Exercise brief: Keeping every word the same, give again only the lines from the one with "Where should I" through the end of the data, both included, and leave every picture out.

Stored records
##############################

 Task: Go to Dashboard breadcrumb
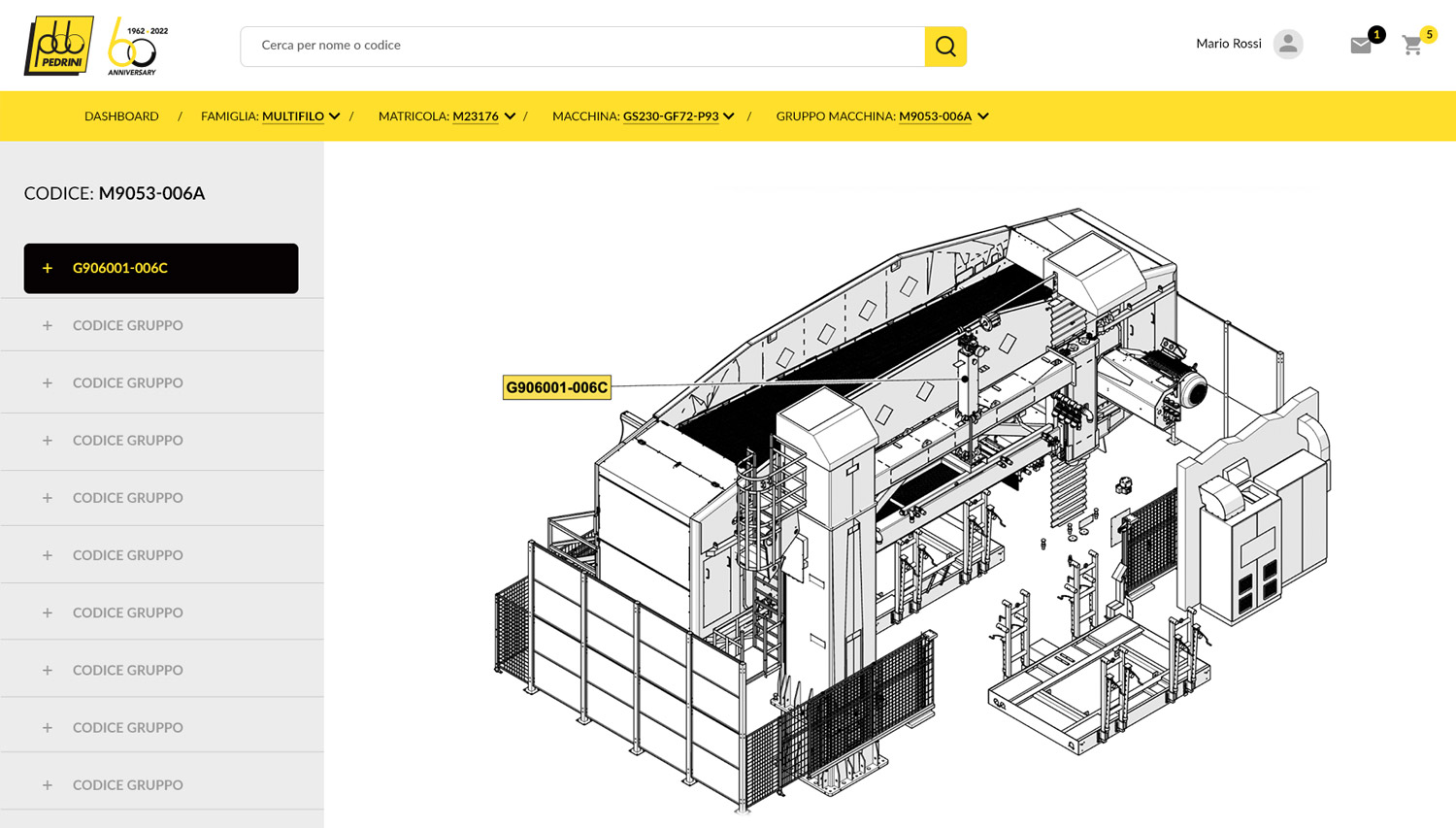coord(121,116)
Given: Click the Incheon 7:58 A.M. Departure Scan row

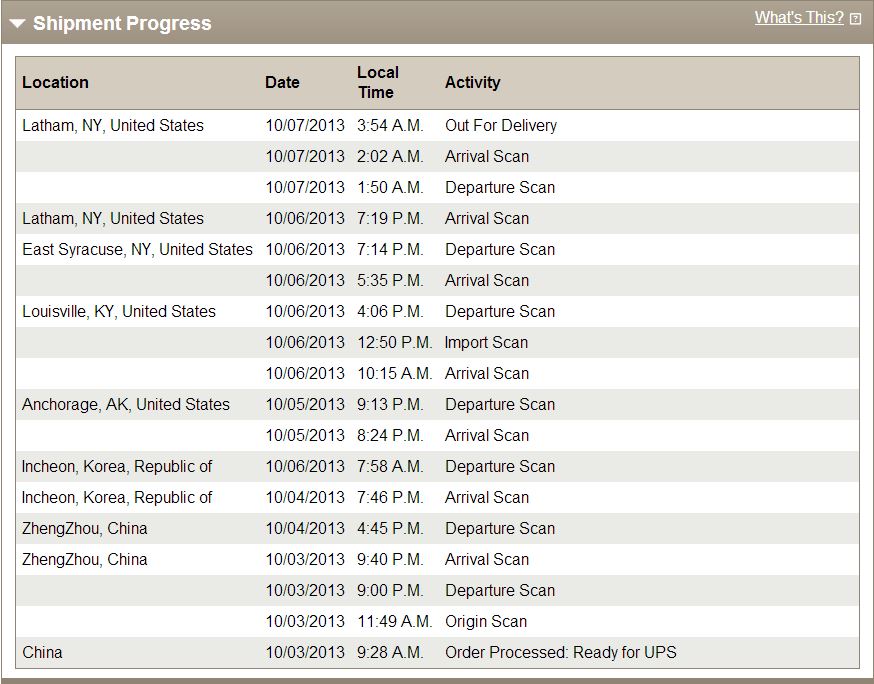Looking at the screenshot, I should pos(437,466).
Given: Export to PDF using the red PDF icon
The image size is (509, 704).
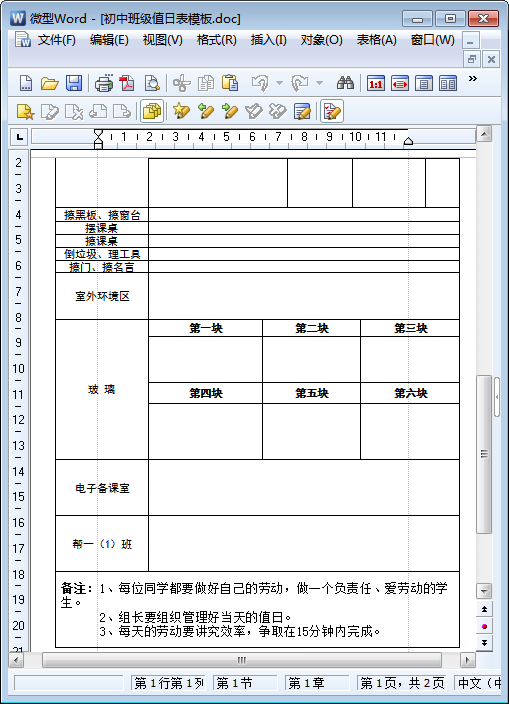Looking at the screenshot, I should point(127,83).
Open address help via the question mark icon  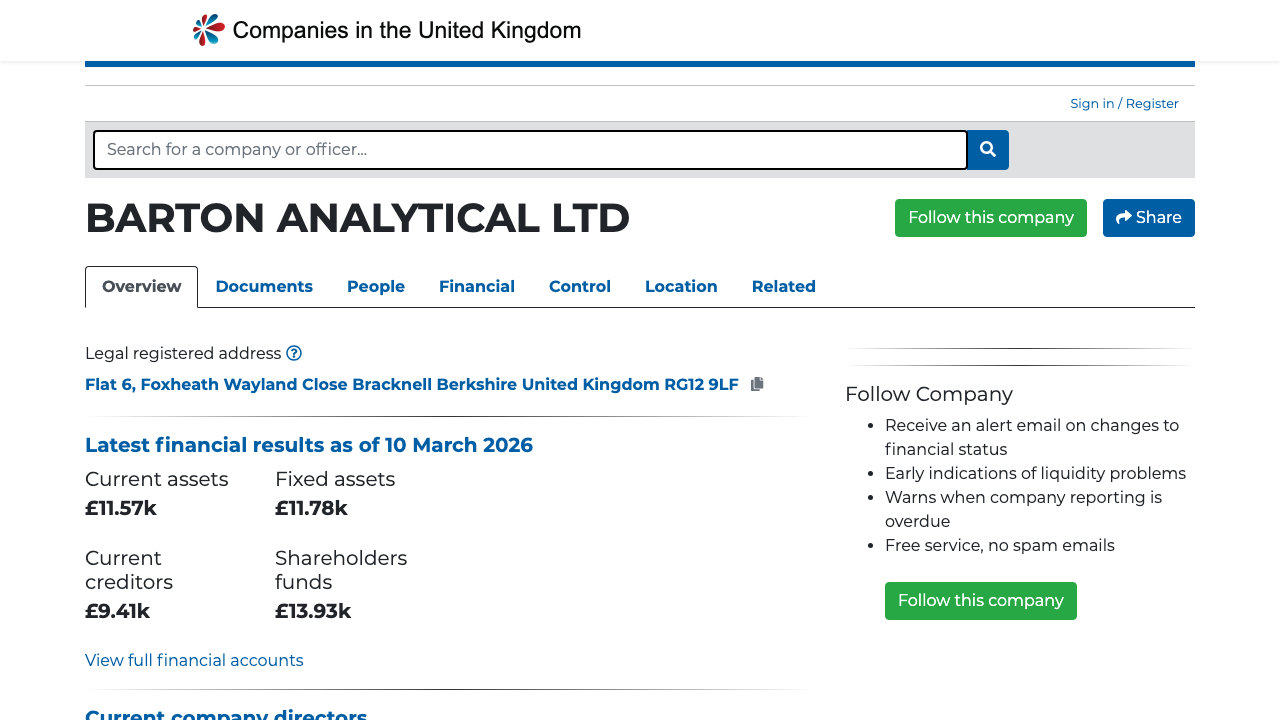click(294, 353)
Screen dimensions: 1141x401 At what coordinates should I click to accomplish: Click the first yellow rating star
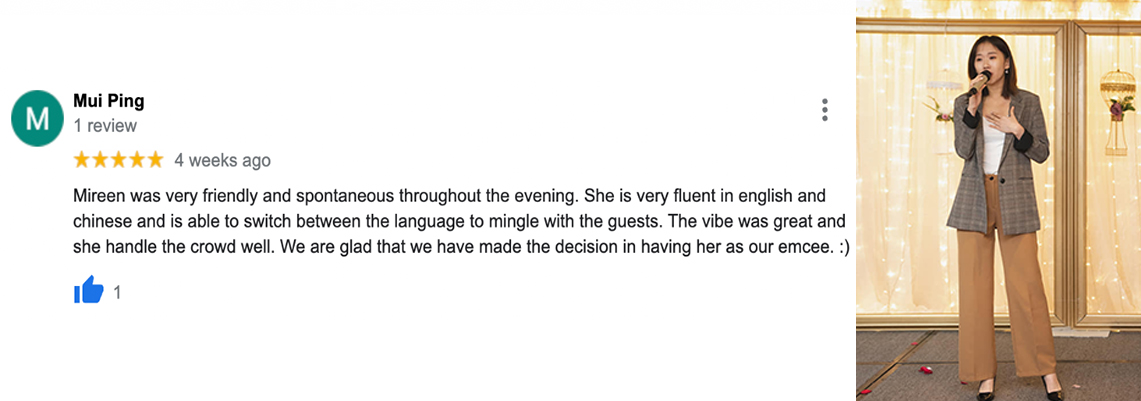[x=82, y=160]
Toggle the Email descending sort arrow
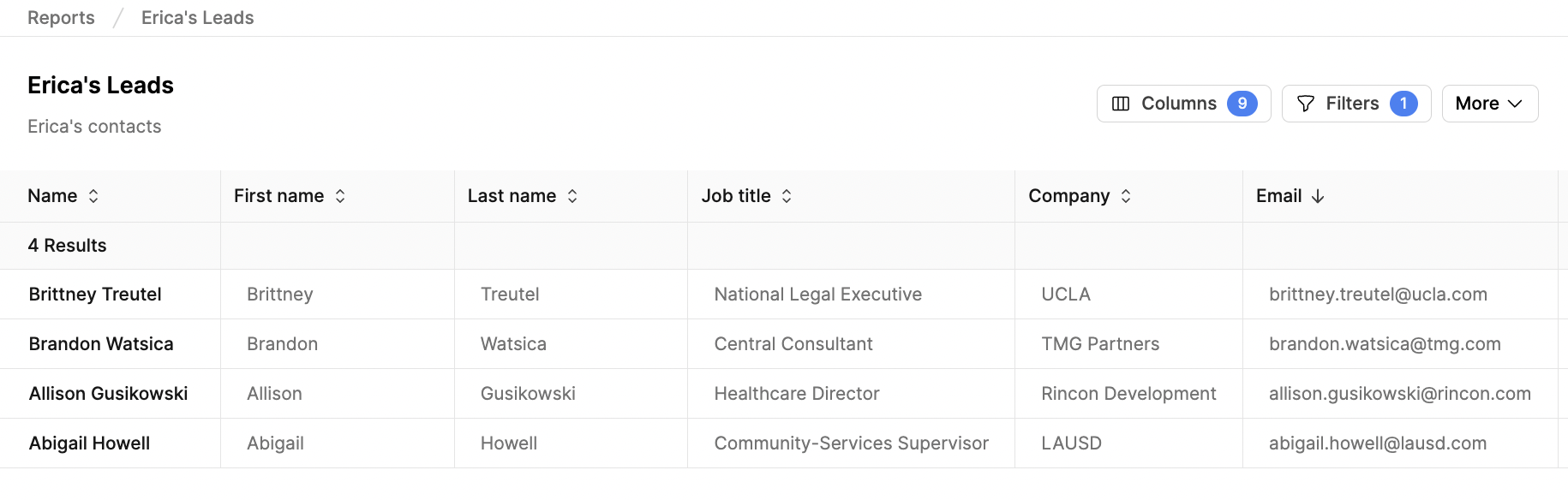 1318,196
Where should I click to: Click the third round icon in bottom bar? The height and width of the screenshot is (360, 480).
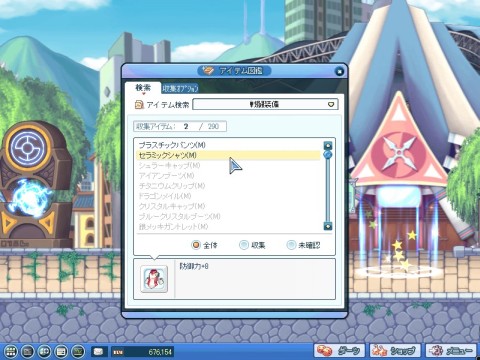44,351
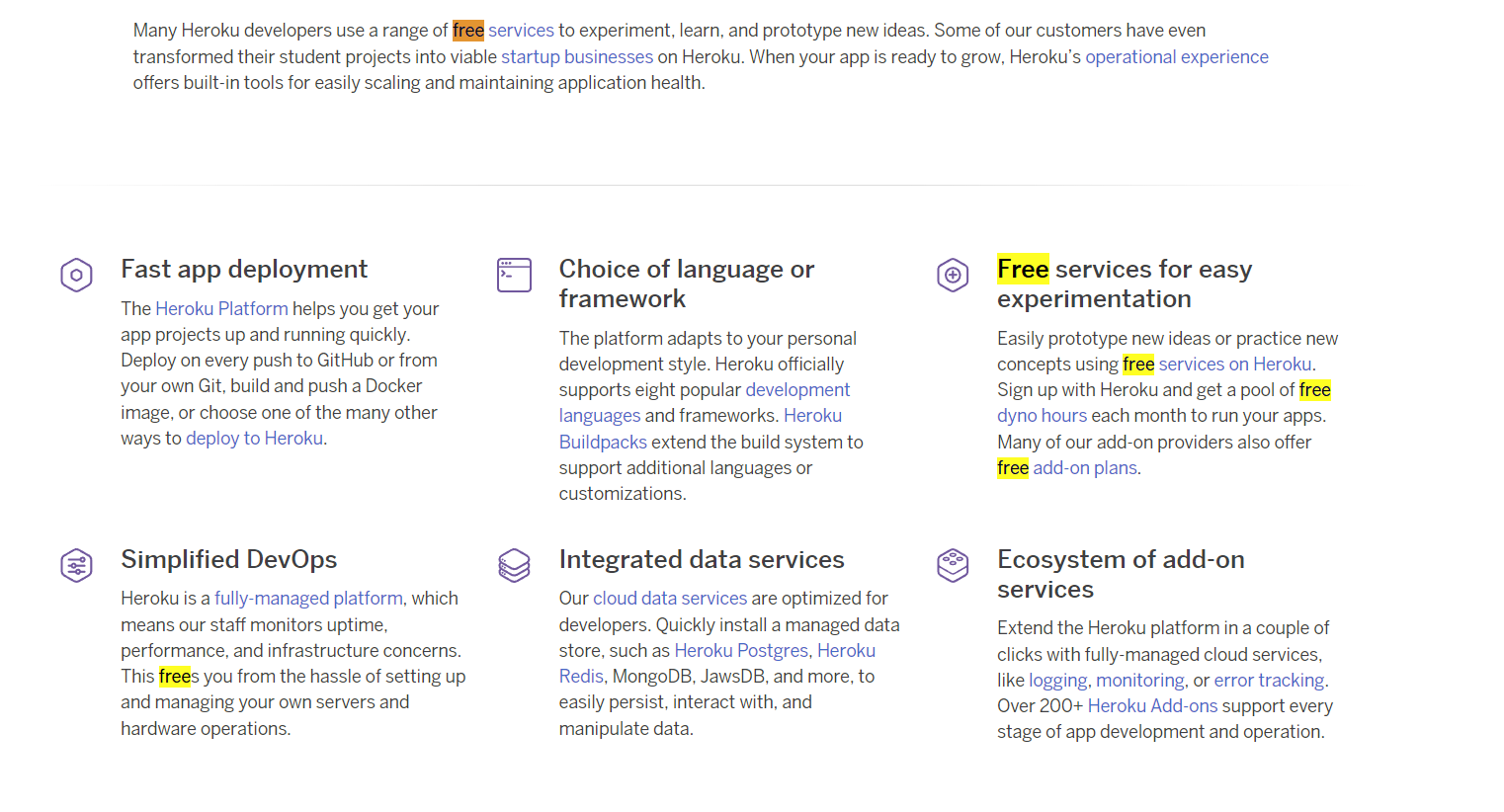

##############################

Task output:
Where should I click to: Click the third round icon in bottom bar? The height and width of the screenshot is (360, 480).
44,351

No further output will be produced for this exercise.